A.I. Summarizes a Speech by Governor Jefferson on Recent inflation and the Dual Mandate
Federal Reserve Board Governor Emphasizes Importance of Price Stability in Harvard Lecture on February 27, 2023
Philip N. Jefferson (not Kim), a member of the Board of Governors of the Federal Reserve System, gave a lecture on economics at Harvard University on February 27, 2023.
During his lecture, he discussed various aspects of the economy
Including the PCE price index and the CPI, which use different weighting systems to estimate expenditure shares.
Jefferson also mentioned that the CPI excludes all food prices, while the core PCE price index excludes food bought for consumption at home.
He discussed the influence of monetary policy, such as geopolitical developments associated with fluctuations in energy prices, weather, disease, or war.

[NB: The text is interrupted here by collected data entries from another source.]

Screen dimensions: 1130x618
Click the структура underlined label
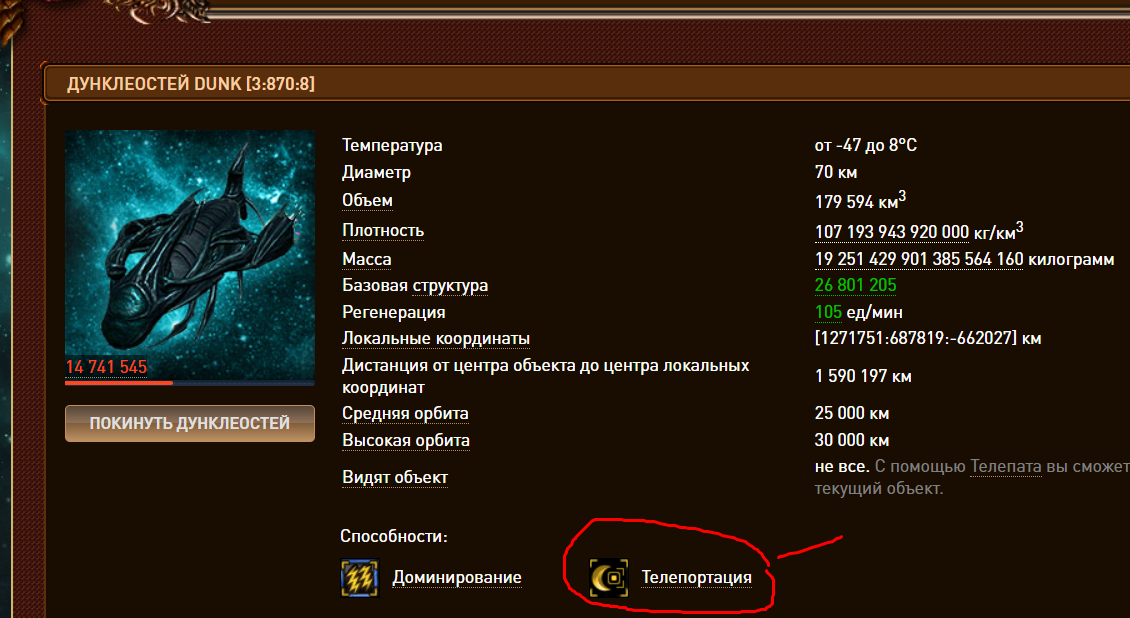(450, 286)
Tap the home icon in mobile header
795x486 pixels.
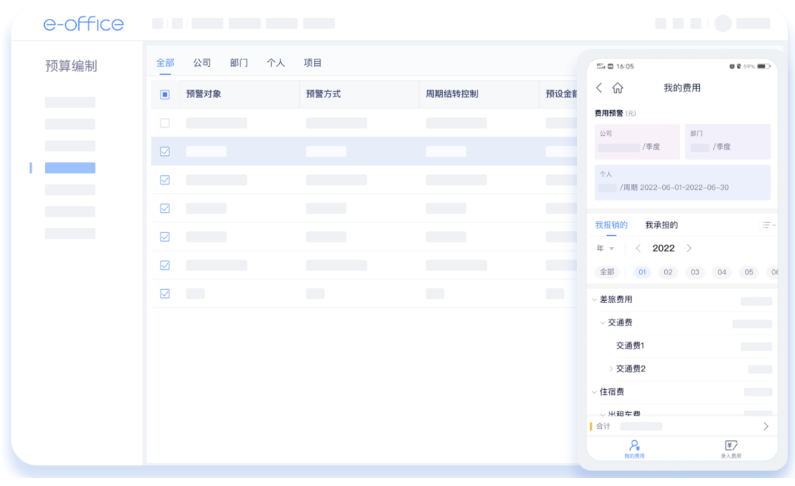coord(618,88)
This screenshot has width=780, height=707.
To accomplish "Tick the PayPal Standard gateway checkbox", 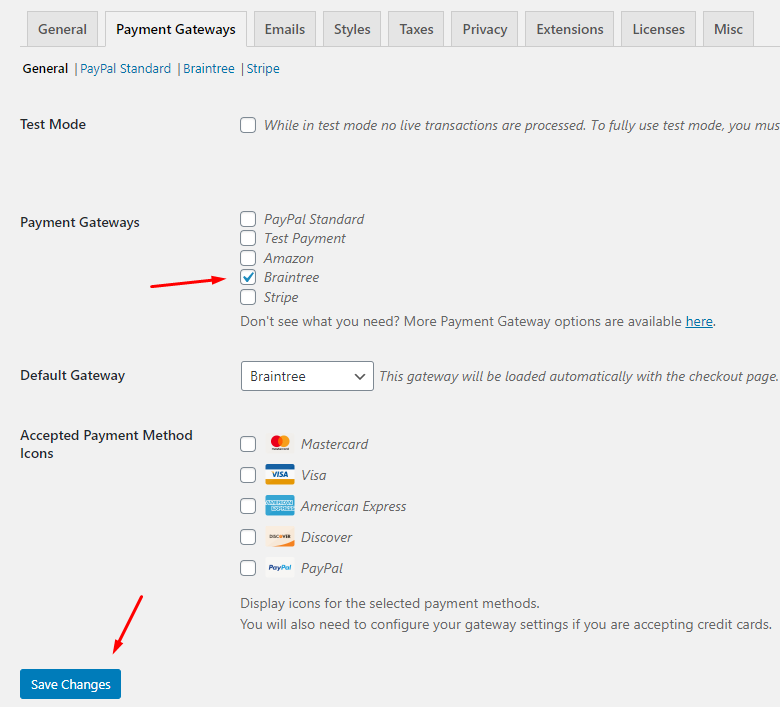I will point(248,219).
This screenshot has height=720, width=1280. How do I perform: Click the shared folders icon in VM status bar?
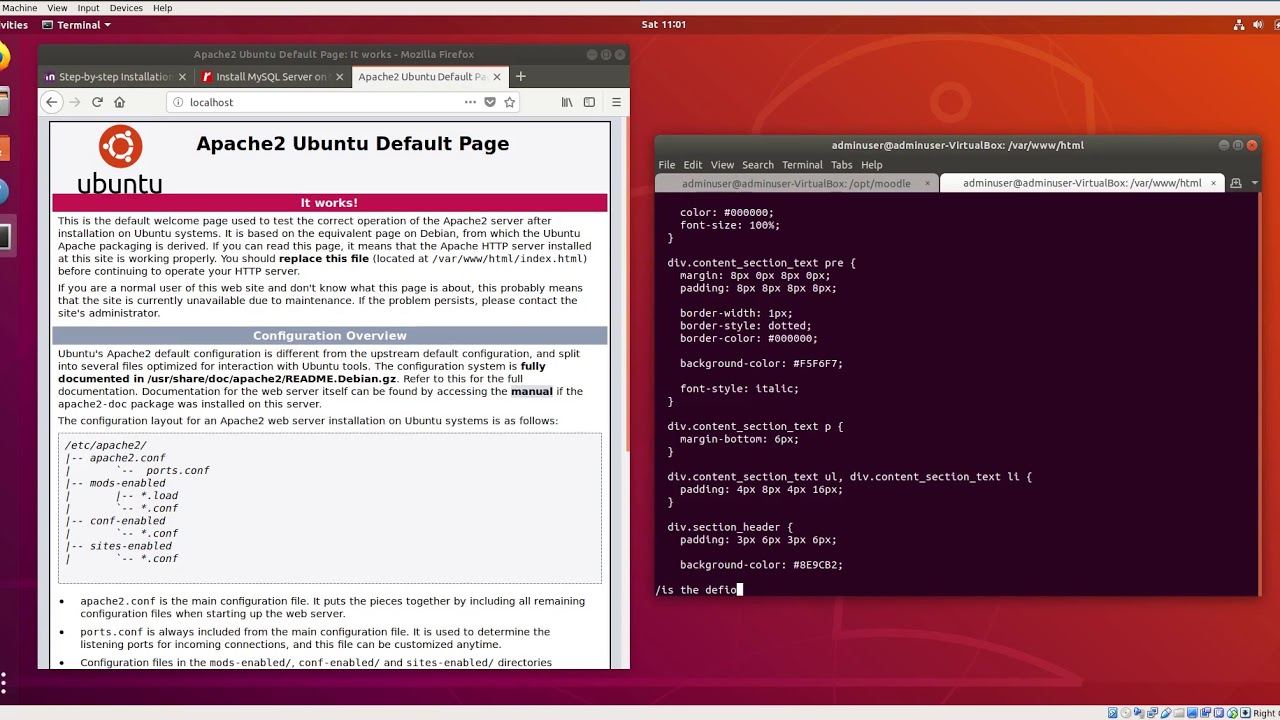pyautogui.click(x=1178, y=712)
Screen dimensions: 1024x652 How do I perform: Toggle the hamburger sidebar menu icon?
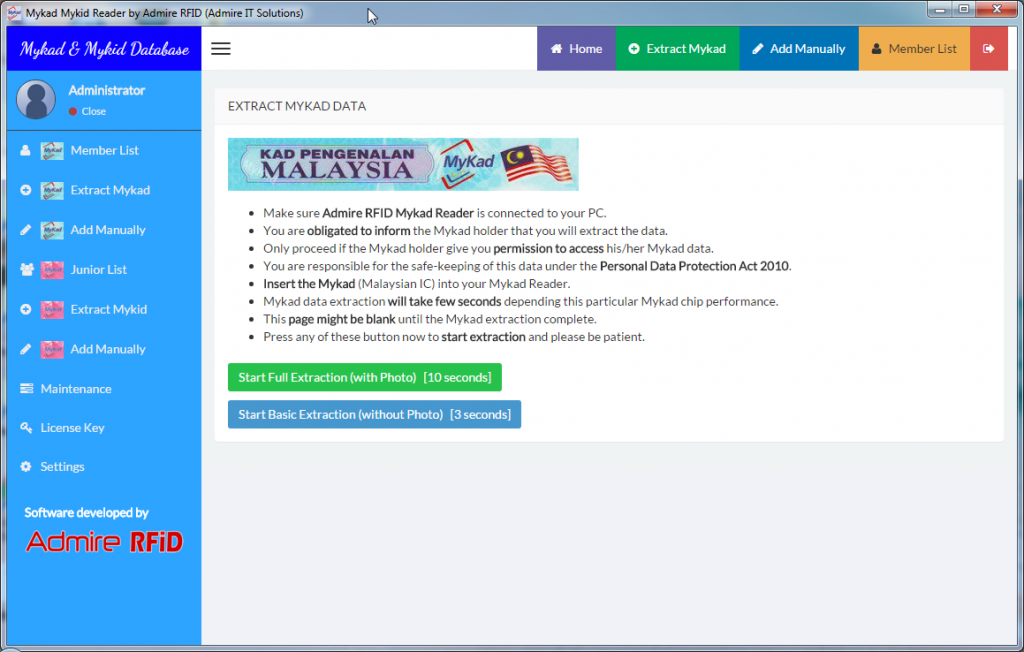click(x=221, y=49)
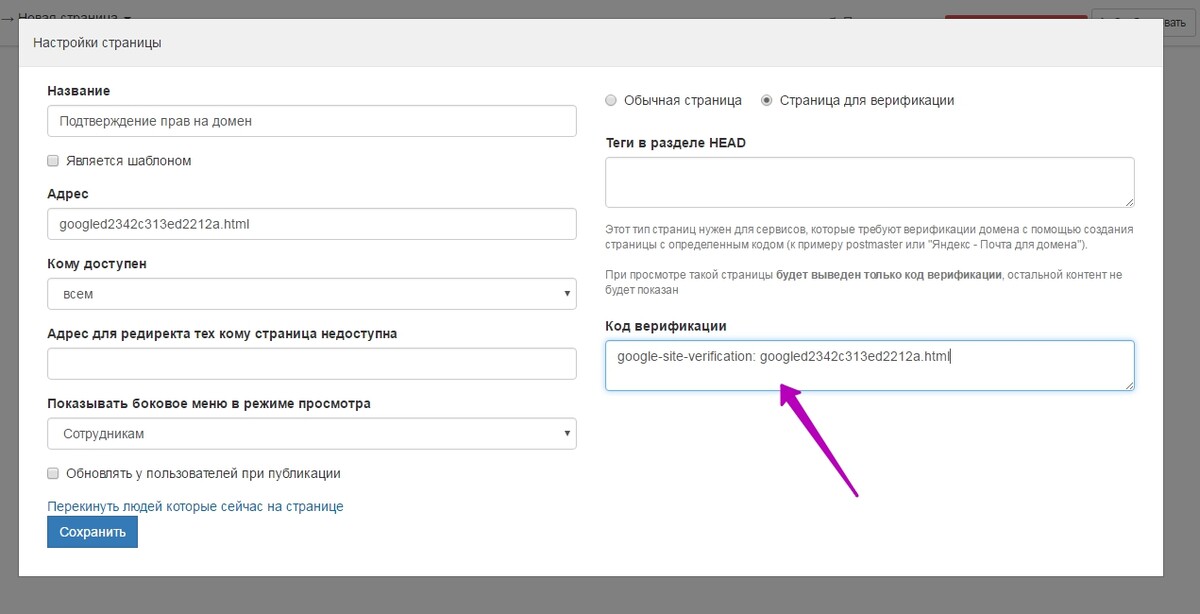The image size is (1200, 614).
Task: Tick Обновлять у пользователей при публикации checkbox
Action: pyautogui.click(x=53, y=473)
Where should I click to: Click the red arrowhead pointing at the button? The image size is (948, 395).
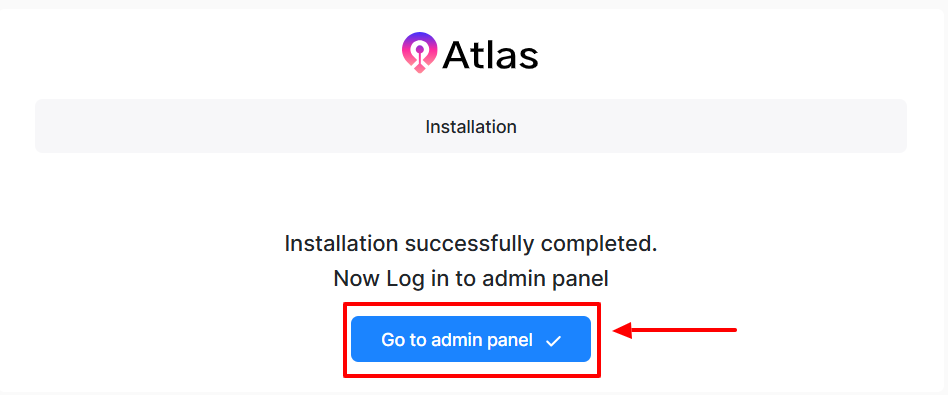tap(623, 330)

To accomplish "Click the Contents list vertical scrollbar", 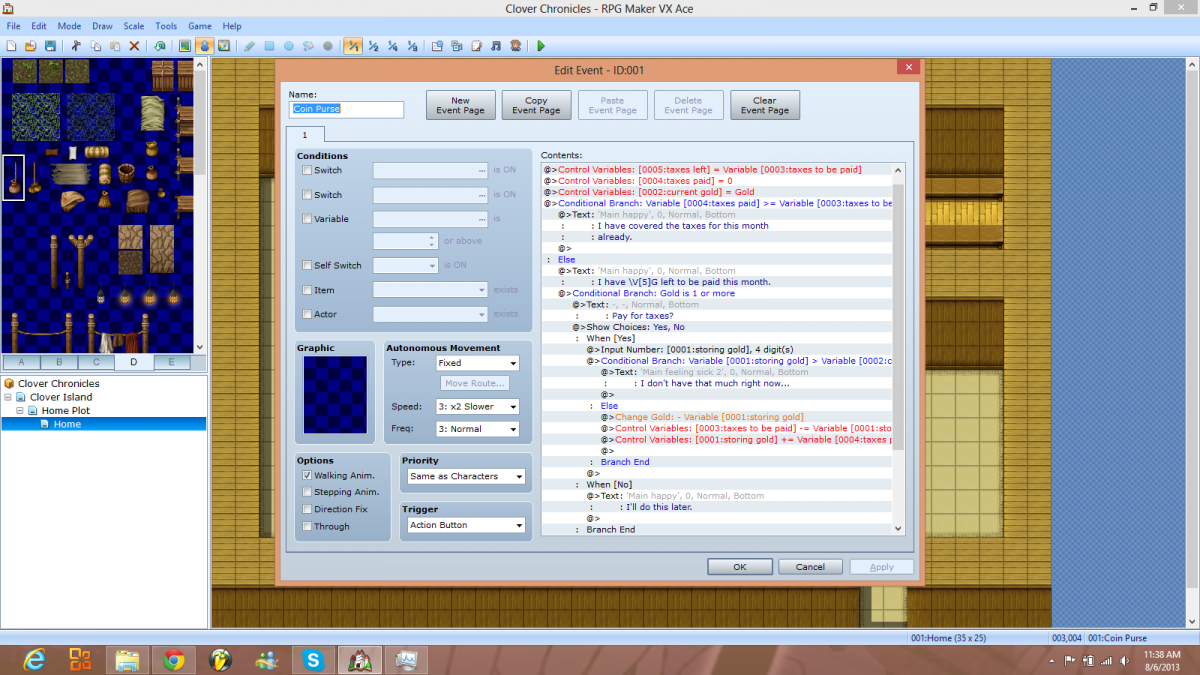I will tap(897, 348).
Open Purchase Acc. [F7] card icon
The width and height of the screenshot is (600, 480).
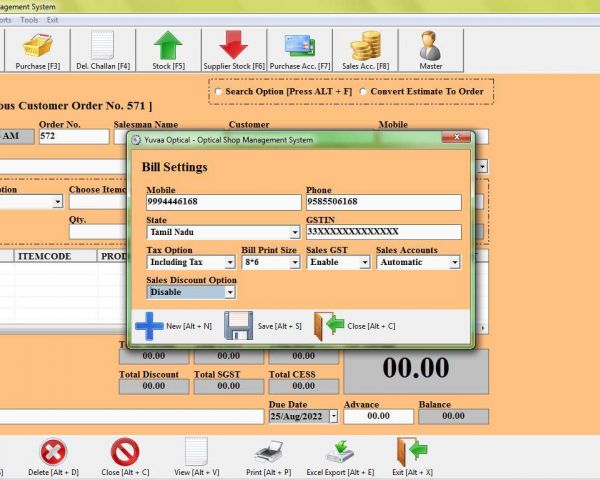(299, 46)
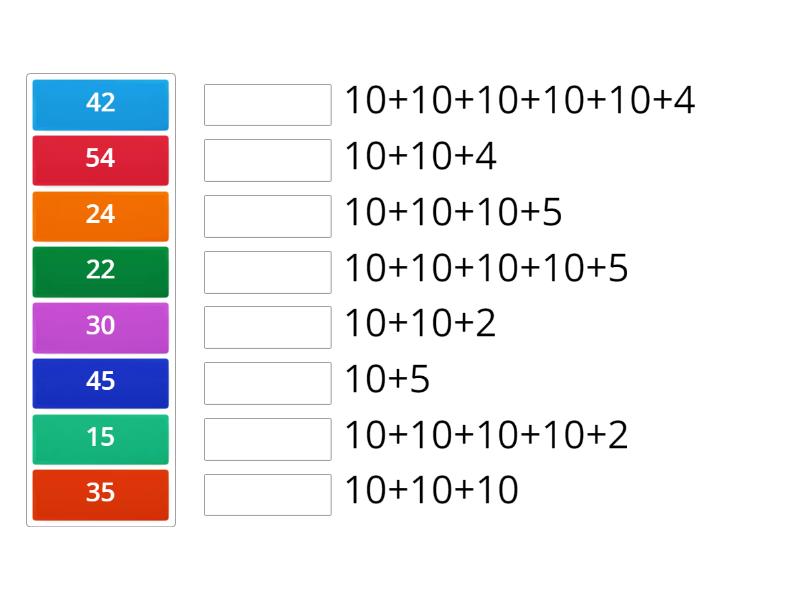Click the 10+10+2 expression text
This screenshot has height=600, width=800.
(x=420, y=324)
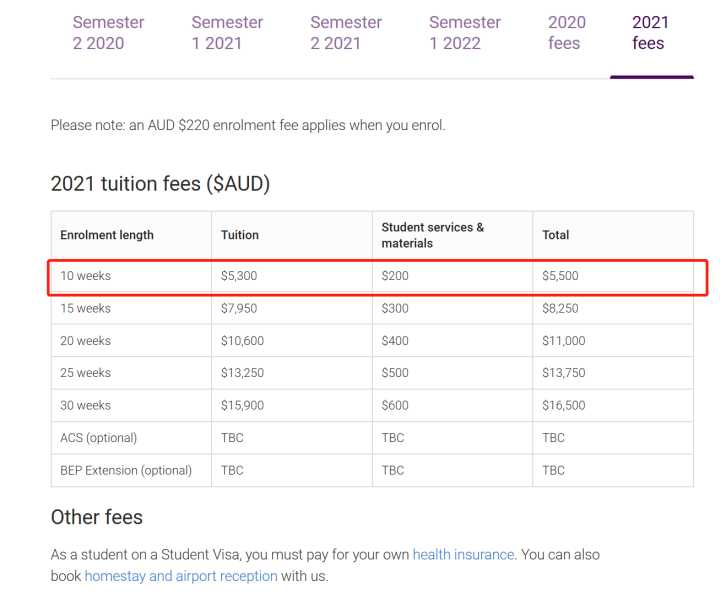Click the $16,500 total cell
The image size is (720, 603).
(x=563, y=406)

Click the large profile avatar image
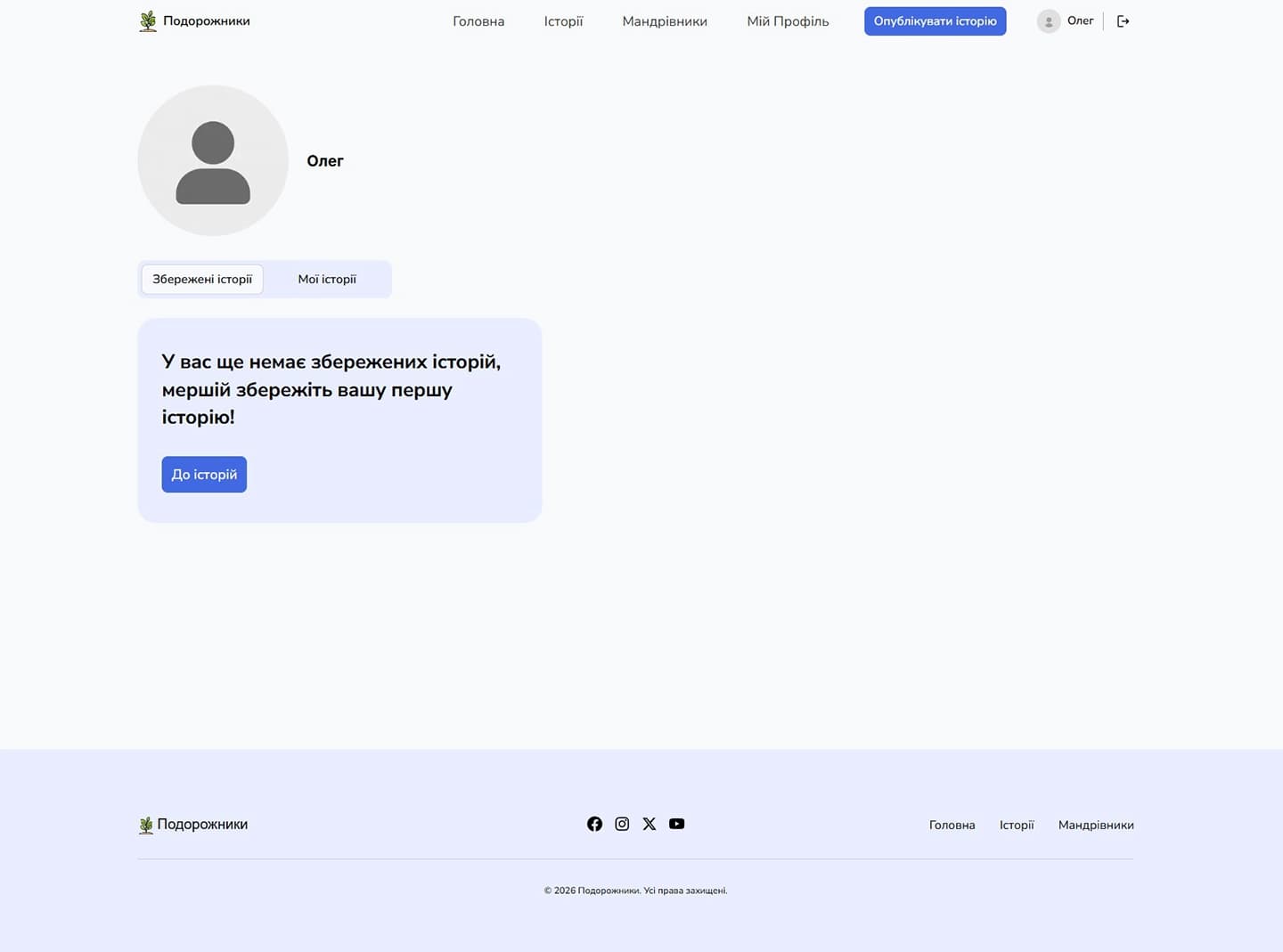[213, 160]
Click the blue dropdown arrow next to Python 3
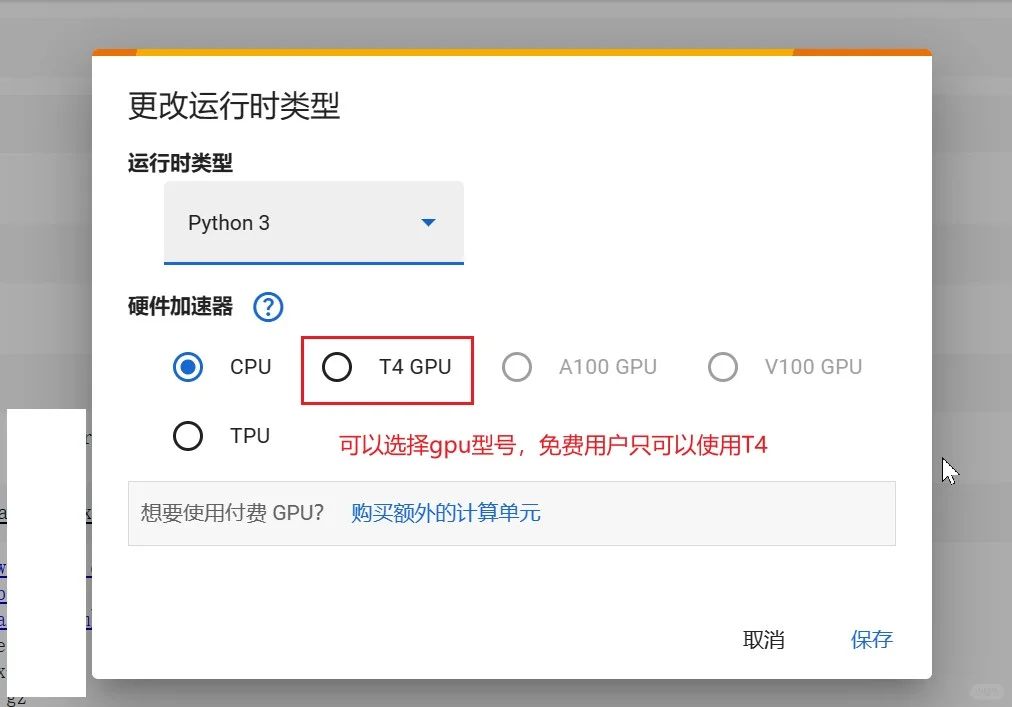Screen dimensions: 1012x707 click(428, 223)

(more after the bullish and bearish points)
Bullish points
Price stability is a desirable objective, and the Federal Reserve has had it as a formal part of its mandate since 1977.
The Federal Reserve set a formal inflation target in 2012 to help households and businesses understand the goal and keep inflation expectations anchored over time.
There is a broad consensus among economic researchers and policymakers that price stability is a desirable objective.
The Fed must jointly achieve price stability and maximum employment to fulfill its dual mandate.
Bearish points
PCE price index and the CPI use different weighting systems, leading to some differences in expenditure weights that can at times be important.
There are indications that housing services inflation will soon decline.
Deviations from price stability in the form of persistently elevated inflation rates are costly for the economy.
An inflationary environment may distort portfolio and investment decisions.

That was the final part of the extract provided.